TASK DETAILS: Wherever the string "November" turns up in the data, copy the whole line.

+++ RECORD EXCERPTS +++

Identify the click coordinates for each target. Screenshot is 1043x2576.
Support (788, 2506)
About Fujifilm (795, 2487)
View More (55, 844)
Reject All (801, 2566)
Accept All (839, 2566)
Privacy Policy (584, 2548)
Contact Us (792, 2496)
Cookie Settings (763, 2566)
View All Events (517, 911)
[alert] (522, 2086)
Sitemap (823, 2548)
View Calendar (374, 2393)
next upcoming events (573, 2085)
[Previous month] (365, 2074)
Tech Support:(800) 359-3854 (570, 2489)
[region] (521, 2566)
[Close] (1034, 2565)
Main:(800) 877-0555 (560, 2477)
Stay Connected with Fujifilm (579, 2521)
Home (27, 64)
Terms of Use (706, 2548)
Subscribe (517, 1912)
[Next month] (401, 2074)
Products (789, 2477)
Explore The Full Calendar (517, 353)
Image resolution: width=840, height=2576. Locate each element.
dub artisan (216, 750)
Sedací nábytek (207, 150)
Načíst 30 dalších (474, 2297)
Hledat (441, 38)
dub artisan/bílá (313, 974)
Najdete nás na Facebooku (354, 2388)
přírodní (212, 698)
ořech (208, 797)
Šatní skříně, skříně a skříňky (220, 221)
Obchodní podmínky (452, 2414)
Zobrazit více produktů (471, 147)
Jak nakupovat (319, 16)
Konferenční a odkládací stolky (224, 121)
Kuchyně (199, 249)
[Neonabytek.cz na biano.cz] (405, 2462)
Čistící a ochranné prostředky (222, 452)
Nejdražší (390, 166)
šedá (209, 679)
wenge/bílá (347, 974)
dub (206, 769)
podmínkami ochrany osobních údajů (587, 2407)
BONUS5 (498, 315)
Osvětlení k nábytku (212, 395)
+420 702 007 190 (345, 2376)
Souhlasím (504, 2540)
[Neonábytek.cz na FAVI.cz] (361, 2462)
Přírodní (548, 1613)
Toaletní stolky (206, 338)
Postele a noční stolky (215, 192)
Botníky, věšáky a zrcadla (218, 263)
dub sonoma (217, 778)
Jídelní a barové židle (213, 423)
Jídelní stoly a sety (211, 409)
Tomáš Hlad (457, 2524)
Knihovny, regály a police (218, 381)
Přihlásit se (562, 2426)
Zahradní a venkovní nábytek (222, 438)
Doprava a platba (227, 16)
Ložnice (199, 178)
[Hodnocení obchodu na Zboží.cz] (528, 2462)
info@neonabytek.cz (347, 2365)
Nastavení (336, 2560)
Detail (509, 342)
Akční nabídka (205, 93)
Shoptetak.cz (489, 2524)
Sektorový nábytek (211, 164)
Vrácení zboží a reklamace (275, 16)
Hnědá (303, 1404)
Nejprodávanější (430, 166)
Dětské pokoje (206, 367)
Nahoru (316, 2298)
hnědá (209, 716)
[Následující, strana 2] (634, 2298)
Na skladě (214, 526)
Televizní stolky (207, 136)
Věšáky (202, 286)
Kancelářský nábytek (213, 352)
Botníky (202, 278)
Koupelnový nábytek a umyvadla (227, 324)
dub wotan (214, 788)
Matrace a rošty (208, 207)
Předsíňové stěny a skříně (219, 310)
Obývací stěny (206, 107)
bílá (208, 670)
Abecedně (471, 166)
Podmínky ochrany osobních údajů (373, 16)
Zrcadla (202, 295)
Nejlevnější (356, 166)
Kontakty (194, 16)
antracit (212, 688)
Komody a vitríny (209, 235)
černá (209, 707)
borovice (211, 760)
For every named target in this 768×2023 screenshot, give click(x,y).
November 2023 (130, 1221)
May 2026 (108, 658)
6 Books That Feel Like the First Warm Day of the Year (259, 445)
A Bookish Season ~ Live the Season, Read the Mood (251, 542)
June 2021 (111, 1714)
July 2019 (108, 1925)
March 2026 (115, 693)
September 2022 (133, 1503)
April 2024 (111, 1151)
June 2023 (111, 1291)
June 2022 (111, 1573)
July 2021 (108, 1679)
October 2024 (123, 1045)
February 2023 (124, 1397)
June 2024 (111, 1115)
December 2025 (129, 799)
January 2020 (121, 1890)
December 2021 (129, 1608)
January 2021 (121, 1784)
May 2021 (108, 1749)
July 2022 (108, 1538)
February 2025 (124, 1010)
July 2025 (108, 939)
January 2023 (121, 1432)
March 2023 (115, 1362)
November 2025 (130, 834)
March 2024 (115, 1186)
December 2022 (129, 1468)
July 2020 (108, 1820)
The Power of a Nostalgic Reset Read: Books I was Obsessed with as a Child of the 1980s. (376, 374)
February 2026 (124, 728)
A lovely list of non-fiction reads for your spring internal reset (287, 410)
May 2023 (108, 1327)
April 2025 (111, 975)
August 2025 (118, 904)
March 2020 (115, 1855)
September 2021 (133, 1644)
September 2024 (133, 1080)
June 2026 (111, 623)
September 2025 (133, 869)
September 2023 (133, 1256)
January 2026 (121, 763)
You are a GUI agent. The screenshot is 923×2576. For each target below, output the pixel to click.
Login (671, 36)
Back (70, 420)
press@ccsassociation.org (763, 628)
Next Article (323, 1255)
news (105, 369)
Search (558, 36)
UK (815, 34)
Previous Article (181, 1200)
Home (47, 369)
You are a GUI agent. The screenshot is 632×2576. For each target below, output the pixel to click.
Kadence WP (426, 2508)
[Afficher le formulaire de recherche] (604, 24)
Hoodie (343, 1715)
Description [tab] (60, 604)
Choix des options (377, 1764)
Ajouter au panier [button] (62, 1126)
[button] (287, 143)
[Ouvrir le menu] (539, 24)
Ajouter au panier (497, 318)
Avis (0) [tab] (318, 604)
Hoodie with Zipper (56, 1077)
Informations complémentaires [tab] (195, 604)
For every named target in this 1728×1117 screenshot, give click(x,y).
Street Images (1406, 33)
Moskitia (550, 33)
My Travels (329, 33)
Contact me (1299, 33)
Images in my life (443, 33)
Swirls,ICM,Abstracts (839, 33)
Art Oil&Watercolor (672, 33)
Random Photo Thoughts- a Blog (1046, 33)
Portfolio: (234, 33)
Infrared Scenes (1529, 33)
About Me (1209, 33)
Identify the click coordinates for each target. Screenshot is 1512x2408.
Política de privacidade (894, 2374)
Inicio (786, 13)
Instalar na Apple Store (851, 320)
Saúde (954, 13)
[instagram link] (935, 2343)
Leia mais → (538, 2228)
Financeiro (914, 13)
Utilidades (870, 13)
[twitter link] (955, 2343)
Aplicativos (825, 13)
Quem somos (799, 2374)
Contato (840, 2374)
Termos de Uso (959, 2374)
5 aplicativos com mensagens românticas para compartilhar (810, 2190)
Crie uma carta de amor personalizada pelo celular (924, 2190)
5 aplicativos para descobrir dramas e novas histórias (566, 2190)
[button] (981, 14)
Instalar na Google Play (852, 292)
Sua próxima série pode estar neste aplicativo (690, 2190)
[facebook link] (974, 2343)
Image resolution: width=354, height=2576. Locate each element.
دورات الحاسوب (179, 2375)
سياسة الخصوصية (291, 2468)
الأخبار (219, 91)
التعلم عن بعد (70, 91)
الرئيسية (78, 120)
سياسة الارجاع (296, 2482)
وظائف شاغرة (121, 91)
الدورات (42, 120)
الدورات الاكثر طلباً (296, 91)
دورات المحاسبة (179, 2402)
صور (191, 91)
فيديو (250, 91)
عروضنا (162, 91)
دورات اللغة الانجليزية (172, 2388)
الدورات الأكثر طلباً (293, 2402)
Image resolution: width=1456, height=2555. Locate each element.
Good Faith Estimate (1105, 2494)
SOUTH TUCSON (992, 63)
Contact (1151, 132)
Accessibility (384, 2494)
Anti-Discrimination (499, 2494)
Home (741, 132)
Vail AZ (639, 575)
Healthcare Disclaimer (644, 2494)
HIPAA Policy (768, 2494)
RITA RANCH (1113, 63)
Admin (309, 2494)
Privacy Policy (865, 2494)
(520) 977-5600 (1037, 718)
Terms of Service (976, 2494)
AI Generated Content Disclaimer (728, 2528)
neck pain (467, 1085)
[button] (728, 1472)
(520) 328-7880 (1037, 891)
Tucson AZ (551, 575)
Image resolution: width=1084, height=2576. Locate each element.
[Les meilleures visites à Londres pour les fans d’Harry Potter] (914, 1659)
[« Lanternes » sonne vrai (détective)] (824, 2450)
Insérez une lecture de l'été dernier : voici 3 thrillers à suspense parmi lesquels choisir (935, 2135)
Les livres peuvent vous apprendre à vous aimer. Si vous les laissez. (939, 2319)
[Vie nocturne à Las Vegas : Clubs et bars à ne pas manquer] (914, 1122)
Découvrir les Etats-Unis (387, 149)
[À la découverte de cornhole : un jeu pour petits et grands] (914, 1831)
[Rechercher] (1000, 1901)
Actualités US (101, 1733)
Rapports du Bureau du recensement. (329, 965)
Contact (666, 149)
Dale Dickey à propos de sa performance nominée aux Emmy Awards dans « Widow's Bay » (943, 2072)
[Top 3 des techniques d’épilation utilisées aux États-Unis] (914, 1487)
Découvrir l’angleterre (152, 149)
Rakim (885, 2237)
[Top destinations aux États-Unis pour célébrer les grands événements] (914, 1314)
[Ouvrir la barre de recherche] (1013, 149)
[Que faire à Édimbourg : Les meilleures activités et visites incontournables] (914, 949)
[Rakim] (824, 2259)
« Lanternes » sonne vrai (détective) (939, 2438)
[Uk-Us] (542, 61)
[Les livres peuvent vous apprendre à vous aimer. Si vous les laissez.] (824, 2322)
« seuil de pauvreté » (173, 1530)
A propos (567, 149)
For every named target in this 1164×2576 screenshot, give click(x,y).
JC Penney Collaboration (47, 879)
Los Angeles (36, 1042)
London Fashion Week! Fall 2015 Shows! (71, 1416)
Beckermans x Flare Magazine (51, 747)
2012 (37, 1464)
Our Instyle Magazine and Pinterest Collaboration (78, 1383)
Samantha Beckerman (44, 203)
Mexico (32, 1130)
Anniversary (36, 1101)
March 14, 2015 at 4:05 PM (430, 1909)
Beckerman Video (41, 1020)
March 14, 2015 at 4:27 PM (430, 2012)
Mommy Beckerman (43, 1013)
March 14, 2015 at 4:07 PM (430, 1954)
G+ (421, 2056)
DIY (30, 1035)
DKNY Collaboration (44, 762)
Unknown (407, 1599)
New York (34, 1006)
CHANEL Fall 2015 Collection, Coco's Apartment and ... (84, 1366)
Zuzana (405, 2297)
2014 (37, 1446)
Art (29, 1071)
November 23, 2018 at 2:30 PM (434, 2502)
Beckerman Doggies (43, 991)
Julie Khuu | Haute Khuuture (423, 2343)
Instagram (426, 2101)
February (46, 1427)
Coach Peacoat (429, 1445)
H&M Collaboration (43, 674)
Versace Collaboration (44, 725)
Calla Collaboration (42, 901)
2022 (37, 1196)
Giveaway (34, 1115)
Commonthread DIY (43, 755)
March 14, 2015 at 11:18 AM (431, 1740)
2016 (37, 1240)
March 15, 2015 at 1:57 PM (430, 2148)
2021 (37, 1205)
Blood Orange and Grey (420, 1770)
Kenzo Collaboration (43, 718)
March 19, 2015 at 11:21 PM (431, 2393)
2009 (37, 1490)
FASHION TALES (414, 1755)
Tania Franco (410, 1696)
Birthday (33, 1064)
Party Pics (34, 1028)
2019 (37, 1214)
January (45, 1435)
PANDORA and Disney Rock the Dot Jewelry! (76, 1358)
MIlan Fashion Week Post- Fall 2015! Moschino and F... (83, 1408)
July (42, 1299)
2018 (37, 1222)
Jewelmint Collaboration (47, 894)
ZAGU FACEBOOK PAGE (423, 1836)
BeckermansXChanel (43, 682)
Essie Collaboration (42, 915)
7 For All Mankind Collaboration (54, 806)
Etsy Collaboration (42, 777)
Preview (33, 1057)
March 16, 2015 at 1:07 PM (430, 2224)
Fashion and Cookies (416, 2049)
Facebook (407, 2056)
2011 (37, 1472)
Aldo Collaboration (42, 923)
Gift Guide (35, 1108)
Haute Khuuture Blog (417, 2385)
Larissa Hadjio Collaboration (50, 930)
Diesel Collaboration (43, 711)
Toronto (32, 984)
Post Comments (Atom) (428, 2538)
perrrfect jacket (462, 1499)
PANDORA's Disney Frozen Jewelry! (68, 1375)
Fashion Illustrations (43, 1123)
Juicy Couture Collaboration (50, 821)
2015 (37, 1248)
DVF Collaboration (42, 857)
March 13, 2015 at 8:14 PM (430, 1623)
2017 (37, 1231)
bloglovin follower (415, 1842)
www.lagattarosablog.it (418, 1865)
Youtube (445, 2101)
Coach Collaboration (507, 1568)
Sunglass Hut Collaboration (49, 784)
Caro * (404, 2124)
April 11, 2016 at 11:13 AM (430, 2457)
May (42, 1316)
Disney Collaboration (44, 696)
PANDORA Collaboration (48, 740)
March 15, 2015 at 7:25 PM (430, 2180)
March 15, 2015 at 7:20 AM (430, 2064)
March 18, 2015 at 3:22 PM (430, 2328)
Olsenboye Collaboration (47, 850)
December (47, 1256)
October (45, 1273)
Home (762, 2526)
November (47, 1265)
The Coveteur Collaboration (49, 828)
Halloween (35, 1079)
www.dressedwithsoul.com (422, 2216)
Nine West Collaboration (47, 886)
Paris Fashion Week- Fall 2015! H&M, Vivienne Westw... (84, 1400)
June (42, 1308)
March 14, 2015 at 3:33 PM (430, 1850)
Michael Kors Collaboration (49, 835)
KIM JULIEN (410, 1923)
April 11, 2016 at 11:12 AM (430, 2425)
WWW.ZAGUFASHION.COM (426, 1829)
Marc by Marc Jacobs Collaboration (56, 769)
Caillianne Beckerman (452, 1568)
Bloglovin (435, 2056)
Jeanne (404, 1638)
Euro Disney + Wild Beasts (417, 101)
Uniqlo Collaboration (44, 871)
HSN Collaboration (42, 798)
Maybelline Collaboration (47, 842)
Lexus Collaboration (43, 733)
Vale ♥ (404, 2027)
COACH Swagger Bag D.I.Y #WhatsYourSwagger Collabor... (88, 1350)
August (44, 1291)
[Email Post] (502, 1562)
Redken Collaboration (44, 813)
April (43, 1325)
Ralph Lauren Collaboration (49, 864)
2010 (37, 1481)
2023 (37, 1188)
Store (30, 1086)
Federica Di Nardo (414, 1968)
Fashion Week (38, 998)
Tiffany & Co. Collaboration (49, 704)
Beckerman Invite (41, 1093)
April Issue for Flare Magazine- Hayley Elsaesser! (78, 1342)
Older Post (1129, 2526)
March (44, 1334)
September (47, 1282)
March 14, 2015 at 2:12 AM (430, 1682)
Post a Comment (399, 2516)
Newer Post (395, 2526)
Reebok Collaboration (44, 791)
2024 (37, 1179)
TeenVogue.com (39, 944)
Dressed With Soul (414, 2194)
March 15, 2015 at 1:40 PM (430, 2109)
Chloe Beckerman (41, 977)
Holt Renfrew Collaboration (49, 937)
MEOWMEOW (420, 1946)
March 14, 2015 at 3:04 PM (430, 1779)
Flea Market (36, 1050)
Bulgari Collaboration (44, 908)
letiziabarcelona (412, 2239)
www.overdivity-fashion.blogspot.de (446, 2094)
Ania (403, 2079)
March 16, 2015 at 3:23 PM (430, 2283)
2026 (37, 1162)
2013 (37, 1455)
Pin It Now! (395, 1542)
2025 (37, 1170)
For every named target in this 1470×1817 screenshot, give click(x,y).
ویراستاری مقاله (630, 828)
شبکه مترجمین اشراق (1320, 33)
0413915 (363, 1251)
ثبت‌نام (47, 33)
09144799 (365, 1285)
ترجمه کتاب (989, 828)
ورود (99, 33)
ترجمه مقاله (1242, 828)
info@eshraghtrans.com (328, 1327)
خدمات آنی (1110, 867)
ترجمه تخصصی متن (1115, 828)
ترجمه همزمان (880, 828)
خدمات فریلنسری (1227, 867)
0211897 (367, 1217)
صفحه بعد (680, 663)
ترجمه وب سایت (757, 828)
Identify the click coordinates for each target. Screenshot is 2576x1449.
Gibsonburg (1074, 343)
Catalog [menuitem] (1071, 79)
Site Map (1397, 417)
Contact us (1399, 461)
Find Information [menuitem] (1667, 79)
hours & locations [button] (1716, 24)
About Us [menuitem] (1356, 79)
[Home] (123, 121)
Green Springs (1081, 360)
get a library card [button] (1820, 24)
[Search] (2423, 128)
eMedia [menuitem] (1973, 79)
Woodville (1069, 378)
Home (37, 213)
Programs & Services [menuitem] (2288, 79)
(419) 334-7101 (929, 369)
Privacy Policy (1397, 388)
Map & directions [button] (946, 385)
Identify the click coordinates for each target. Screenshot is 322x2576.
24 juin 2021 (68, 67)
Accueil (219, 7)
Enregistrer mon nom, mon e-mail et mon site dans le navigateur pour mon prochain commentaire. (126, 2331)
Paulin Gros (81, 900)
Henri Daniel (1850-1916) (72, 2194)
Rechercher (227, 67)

+++

SOLUTION:
November 2023 (130, 1221)
November 2025 (130, 834)
November 23, 2018 at 2:30 PM (434, 2502)
November (47, 1265)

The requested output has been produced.